Records to use:
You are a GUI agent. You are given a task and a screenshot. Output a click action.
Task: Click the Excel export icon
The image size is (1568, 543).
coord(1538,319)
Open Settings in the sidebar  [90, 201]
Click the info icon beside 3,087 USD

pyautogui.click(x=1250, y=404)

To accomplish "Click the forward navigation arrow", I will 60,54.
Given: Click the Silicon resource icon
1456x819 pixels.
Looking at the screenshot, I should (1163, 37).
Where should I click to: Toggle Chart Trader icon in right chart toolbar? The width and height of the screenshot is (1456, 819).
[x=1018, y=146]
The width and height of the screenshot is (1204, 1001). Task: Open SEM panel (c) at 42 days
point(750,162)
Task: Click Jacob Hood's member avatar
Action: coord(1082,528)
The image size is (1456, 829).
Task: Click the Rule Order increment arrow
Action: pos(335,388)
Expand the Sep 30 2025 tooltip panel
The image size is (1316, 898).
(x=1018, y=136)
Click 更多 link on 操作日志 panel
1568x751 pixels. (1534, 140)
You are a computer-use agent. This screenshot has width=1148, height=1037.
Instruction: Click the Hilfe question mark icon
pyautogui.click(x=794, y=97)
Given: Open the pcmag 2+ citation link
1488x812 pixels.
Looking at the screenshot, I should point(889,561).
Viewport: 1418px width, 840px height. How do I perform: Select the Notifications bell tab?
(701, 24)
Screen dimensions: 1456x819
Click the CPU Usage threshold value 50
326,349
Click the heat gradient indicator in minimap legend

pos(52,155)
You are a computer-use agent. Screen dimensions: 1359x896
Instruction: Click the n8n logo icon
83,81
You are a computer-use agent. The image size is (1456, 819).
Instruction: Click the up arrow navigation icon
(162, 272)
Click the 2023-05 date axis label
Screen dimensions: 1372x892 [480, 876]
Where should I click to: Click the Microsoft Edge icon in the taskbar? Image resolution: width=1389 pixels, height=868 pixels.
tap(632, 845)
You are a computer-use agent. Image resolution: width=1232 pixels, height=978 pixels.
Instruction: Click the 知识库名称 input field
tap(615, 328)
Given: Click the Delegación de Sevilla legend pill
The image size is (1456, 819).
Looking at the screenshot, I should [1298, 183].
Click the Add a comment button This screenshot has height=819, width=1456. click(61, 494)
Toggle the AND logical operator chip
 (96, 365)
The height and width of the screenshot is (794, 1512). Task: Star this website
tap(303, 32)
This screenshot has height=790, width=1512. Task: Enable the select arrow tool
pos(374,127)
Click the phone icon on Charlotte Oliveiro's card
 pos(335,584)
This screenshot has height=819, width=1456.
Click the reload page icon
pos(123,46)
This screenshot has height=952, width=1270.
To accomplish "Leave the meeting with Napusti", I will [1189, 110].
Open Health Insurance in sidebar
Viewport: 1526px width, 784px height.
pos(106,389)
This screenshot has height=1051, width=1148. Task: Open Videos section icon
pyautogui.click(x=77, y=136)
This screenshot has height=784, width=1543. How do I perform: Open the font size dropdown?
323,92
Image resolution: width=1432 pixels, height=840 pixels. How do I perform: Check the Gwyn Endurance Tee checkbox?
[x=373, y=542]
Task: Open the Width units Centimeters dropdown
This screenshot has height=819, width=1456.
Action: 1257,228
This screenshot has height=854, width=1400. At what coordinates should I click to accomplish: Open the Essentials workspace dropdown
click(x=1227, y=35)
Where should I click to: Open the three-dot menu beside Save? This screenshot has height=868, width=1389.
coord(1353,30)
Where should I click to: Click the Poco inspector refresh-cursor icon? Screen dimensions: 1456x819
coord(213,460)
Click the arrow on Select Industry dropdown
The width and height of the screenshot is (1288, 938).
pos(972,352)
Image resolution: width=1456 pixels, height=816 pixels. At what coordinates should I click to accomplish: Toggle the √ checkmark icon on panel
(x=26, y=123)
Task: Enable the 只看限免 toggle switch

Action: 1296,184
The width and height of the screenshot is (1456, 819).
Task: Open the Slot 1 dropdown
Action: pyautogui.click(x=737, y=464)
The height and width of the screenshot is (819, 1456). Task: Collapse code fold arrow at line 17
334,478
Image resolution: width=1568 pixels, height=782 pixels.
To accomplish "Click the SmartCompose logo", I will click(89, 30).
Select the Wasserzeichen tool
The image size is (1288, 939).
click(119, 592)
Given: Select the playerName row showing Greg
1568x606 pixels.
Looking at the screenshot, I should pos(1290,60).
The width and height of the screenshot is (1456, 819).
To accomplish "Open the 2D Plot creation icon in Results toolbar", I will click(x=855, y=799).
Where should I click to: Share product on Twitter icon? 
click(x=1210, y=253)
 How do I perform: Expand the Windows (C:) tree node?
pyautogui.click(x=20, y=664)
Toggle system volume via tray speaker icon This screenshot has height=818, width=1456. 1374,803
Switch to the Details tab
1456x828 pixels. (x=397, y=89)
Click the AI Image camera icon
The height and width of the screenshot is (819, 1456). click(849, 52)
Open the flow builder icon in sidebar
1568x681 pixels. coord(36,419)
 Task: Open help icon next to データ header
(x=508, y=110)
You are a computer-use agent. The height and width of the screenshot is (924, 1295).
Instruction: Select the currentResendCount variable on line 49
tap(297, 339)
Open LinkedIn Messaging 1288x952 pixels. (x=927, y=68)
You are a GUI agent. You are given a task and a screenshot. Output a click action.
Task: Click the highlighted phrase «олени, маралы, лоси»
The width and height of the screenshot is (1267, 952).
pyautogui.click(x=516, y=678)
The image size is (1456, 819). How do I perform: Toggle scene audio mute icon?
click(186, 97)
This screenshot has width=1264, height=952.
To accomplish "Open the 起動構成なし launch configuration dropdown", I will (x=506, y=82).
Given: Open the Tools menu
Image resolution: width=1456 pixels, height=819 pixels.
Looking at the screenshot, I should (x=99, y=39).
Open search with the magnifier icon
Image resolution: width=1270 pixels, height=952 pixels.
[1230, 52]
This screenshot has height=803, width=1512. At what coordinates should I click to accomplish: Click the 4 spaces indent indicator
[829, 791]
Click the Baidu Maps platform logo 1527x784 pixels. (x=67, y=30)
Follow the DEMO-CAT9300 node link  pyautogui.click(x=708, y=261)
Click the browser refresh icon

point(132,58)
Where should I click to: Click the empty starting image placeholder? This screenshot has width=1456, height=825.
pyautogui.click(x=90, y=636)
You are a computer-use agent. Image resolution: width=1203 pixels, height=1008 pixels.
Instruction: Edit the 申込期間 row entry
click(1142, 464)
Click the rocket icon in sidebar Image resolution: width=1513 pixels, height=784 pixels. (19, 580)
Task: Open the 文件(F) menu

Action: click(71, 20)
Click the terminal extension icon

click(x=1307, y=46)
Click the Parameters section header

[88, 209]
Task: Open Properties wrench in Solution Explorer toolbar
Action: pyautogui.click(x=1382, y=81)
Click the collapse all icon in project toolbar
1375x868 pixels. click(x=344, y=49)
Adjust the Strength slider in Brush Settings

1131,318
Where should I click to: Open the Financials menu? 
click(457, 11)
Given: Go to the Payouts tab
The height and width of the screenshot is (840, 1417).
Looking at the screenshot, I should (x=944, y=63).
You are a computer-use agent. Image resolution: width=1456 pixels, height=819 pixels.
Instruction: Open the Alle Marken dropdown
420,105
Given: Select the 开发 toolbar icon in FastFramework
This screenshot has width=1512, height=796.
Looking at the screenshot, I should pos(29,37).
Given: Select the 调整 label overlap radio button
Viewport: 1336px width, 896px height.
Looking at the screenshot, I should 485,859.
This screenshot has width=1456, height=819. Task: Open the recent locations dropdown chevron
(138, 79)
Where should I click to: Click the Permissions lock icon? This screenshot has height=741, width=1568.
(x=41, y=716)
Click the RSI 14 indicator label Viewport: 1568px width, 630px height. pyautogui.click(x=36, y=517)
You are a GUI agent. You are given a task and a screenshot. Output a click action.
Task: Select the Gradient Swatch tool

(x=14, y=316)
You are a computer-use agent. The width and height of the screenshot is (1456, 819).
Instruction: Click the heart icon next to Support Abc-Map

Assignment:
Every line in the data above that contains "button" needs to be copied.

Expected output:
Click the Add a comment button This screenshot has height=819, width=1456. click(61, 494)
Given: Select the 调整 label overlap radio button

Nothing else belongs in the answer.